Nell’attuale sistema fiscale italiano, tuttavia, l’intento del legislatore del 1973 sembra, ormai, perduto. Da analisi puntuali effettuate dall’Osservatorio permanente CNA sulla tassazione della piccola impresa, appare evidente che ogni categoria di reddito segue una propria tassazione. Attualmente si potrebbe dire che nel sistema tributario non esiste una pressione fiscale unica, ma tante e differenziate secondo la natura del reddito prodotto.
Lo scopo del presente lavoro è, pertanto, quello di analizzare le distanze tra i regimi impositivi previsti nel nostro ordinamento, al fine di porre l’accento sulle evidenti disparità di trattamento riscontrabili nell’ambito delle seguenti categorie di reddito: di lavoro dipendente, di lavoro autonomo e d’impresa.
Dalla figura emerge che, a parità di reddito, la pressione fiscale sui redditi da lavoro è profondamente diversa a secondo della natura dell’attività prestata dalla persona fisica.
Tassazione IRPEF ed IRAP effettiva del reddito secondo la natura dell’attività esercitata
Fonte: CNA, “Osservatorio permanente sulla tassazione delle piccole imprese in Italia”
Al fine di ristabilire condizioni di equità tra le varie categorie di reddito, occorrerebbe ridurre la pressione fiscale sulle piccole imprese personali, riportandola progressivamente al medesimo livello di tassazione previsto per i redditi di lavoro dipendente.
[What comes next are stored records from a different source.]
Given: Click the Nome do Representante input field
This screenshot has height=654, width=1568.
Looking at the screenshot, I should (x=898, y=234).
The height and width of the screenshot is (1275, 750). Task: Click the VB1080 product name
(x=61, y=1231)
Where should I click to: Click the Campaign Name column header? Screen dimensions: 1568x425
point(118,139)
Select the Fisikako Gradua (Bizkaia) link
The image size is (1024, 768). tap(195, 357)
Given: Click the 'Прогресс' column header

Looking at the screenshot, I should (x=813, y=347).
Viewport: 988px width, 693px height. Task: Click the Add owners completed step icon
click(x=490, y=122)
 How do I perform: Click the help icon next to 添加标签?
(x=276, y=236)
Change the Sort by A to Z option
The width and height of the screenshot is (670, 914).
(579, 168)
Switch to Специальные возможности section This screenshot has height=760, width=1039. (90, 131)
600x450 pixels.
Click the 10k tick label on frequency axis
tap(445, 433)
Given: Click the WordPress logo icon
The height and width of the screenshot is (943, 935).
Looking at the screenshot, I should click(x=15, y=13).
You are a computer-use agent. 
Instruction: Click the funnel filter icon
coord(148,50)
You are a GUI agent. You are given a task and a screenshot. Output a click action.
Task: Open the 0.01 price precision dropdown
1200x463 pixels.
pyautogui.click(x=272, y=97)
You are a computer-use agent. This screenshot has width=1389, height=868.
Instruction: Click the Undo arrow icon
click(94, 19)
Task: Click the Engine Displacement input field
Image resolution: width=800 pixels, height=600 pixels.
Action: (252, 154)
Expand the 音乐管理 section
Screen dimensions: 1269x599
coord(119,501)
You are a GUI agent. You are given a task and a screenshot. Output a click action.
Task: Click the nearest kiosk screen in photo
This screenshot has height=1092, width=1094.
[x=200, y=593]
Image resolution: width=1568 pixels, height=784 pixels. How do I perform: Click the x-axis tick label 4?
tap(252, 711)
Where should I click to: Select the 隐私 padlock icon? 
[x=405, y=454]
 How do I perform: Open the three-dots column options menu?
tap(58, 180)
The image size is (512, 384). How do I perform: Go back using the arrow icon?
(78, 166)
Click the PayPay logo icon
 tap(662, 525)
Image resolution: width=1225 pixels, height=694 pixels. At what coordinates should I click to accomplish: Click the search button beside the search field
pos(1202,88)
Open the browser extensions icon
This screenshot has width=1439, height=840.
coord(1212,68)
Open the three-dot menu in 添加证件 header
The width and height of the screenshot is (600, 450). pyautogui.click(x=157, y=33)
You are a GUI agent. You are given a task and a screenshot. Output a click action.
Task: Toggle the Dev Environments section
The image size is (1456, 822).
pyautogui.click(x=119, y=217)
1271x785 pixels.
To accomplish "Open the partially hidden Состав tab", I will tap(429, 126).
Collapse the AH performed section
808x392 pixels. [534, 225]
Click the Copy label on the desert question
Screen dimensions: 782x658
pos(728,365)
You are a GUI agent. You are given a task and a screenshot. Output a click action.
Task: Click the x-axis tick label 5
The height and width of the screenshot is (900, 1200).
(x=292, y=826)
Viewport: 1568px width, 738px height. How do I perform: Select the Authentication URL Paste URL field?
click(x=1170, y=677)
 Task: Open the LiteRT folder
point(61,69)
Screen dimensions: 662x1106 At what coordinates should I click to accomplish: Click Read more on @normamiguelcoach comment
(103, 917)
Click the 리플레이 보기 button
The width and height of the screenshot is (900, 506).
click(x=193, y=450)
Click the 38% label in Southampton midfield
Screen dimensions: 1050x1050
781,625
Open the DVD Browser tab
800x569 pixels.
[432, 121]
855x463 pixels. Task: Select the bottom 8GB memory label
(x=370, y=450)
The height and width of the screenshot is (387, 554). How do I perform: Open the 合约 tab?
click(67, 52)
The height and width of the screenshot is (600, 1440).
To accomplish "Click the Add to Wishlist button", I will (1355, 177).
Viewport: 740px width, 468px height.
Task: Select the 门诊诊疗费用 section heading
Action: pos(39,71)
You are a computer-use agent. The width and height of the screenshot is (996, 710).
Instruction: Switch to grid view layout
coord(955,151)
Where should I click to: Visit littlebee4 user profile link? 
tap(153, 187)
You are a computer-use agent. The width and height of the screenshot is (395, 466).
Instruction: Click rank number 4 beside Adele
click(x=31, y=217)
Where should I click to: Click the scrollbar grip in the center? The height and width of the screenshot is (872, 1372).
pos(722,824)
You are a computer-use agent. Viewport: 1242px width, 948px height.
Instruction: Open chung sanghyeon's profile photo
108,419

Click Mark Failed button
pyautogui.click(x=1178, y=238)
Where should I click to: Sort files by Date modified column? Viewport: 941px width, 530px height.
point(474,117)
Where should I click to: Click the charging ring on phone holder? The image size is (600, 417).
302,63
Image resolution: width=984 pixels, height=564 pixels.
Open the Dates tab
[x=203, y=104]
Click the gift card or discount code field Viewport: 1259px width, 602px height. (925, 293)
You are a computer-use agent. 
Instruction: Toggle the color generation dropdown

Per attuare quanto evidenziato, è necessario:
1) aumentare le detrazioni spettanti ai lavoratori autonomi e alle imprese individuali, portandole allo stesso livello previsto per i lavoratori dipendenti;
2) definire, in tempi brevi, i contorni dell’autonoma organizzazione, al fine di rendere chiaro quali imprese individuali potrebbero, fin da subito, essere esclude dal pagamento dell’IRAP e, nel contempo, alzare la franchigia IRAP dagli attuali 10.500 euro sino a 25 mila euro.
Queste due semplici misure da sole basterebbero a dare un importante sollievo ai tanti imprenditori che, proprio in ragione della crisi economica, dichiarano redditi molto bassi.